Utroi, Wendall «Les yeux d’Ava» (RL2020)

Utroi, Wendall «Les yeux d’Ava» (RL2020)

Auteur : Wendall Utroi, auteur français de romans à suspense. Policier aux différentes facettes, officier de police judiciaire (OPJ), instructeur, Wendall Utroi est curieux de tout et attiré par les missions à l’étranger. Il a commencé à écrire son premier roman « Un genou à terre » alors qu’il était en mission en Afghanistan en 2009. Ancien policier formateur, vit aujourd’hui à Romans-sur-Isère. Il diffuse son premier roman sur Internet en 2014 et rencontre un succès inespéré. Auteur de sept romans, il reçoit en 2018 le Prix des lecteurs des plumes francophones. L’un de ses romans, Wanda, a fait l’objet d’un court métrage tourné au Canada ayant remporté deux prix internationaux. En 2018 « La tête du lapin bleu » qui ressort en 2020 sous le titre « Les yeux d’Ava». En 2020, il publie « La Loi des hommes » aux Editions Slatkine et en 2021 « Le paradis des vauriens », toujours chez Slatkine. En 2024 il publie « Le courage des lâches » aux éditions La Trace.

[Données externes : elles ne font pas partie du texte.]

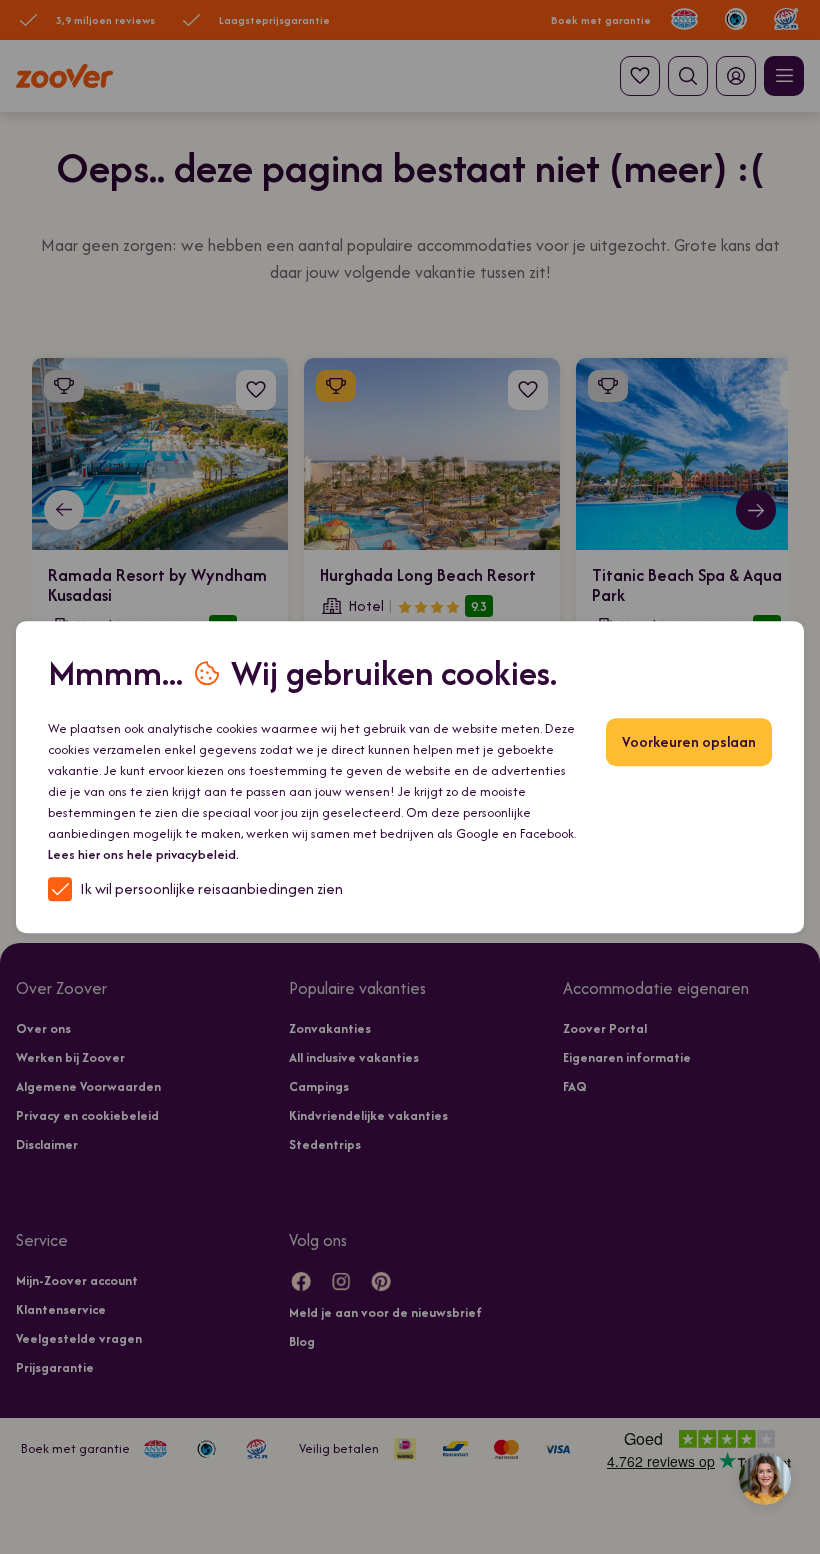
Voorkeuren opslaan (689, 741)
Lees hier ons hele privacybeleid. (143, 854)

Livre de poche – 30.09.2020 – 378 pages –

Résumé : « Si vous lisez cette lettre, c’est que vous tenez mon manuscrit entre vos mains, qu’on me l’aura volé, ou que ma fin sera proche. Il ne me quitte jamais, collé à ma peau, dissimulé sous mon manteau ou dans mon cabas. Les premières pages, nées il y a des années, sont raturées et usées par les griffes du temps. » Rédigée quinze ans après les faits, la lettre d’Ava a le goût âcre de la rédemption. En 2002, la jeune femme, mariée à un homme rencontré sur les bancs du lycée, mère de deux beaux enfants, des jumeaux, a une vie idéale.
Un amour solide, des désirs simples comblés par des bonheurs immenses. Mais c’était compter sans le destin. Lui peut se jouer de nous, brouiller les cartes, changer les règles. Quand un tragique accident remet toute sa vie en question, Ava sombre. Comment peut-on faire face quand toutes nos certitudes sont réduites à néant ?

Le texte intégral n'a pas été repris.